Without changing anything, output the records below.
[RAW DATA]
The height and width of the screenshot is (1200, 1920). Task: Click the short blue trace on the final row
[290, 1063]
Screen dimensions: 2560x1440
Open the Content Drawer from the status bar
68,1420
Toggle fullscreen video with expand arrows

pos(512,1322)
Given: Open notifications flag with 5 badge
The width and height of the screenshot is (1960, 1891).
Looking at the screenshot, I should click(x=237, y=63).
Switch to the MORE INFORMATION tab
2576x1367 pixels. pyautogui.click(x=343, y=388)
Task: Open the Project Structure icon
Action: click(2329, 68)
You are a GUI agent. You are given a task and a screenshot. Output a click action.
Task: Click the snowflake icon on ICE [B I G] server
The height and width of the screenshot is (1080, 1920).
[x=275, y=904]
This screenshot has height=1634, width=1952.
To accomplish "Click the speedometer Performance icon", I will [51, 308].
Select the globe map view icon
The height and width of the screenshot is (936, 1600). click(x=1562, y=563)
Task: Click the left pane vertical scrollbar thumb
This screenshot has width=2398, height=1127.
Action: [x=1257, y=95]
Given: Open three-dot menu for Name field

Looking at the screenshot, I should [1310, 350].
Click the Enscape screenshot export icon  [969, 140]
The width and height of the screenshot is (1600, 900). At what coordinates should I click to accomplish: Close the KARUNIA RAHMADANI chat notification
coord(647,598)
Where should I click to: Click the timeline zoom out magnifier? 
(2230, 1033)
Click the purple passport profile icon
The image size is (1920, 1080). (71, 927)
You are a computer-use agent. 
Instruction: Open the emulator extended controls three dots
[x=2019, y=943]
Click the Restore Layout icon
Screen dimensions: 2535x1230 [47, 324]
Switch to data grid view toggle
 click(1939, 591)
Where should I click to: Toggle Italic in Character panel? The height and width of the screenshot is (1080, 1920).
[/RAW DATA]
— RESULT OF THIS TASK —
The height and width of the screenshot is (1200, 1920). Task: Click the short blue trace on the final row
[290, 1063]
Screen dimensions: 2560x1440
Open the Content Drawer from the status bar
68,1420
Toggle fullscreen video with expand arrows

pos(512,1322)
Given: Open notifications flag with 5 badge
The width and height of the screenshot is (1960, 1891).
Looking at the screenshot, I should click(x=237, y=63).
Switch to the MORE INFORMATION tab
2576x1367 pixels. pyautogui.click(x=343, y=388)
Task: Open the Project Structure icon
Action: click(2329, 68)
You are a GUI agent. You are given a task and a screenshot. Output a click action.
Task: Click the snowflake icon on ICE [B I G] server
The height and width of the screenshot is (1080, 1920).
[x=275, y=904]
This screenshot has height=1634, width=1952.
To accomplish "Click the speedometer Performance icon", I will [51, 308].
Select the globe map view icon
The height and width of the screenshot is (936, 1600). click(x=1562, y=563)
Task: Click the left pane vertical scrollbar thumb
This screenshot has width=2398, height=1127.
Action: [x=1257, y=95]
Given: Open three-dot menu for Name field

Looking at the screenshot, I should [1310, 350].
Click the Enscape screenshot export icon  [969, 140]
The width and height of the screenshot is (1600, 900). At what coordinates should I click to accomplish: Close the KARUNIA RAHMADANI chat notification
coord(647,598)
Where should I click to: Click the timeline zoom out magnifier? 
(2230, 1033)
Click the purple passport profile icon
The image size is (1920, 1080). (71, 927)
You are a computer-use agent. 
Instruction: Open the emulator extended controls three dots
[x=2019, y=943]
Click the Restore Layout icon
Screen dimensions: 2535x1230 [47, 324]
Switch to data grid view toggle
 click(1939, 591)
Where should I click to: Toggle Italic in Character panel? The height and width of the screenshot is (1080, 1920).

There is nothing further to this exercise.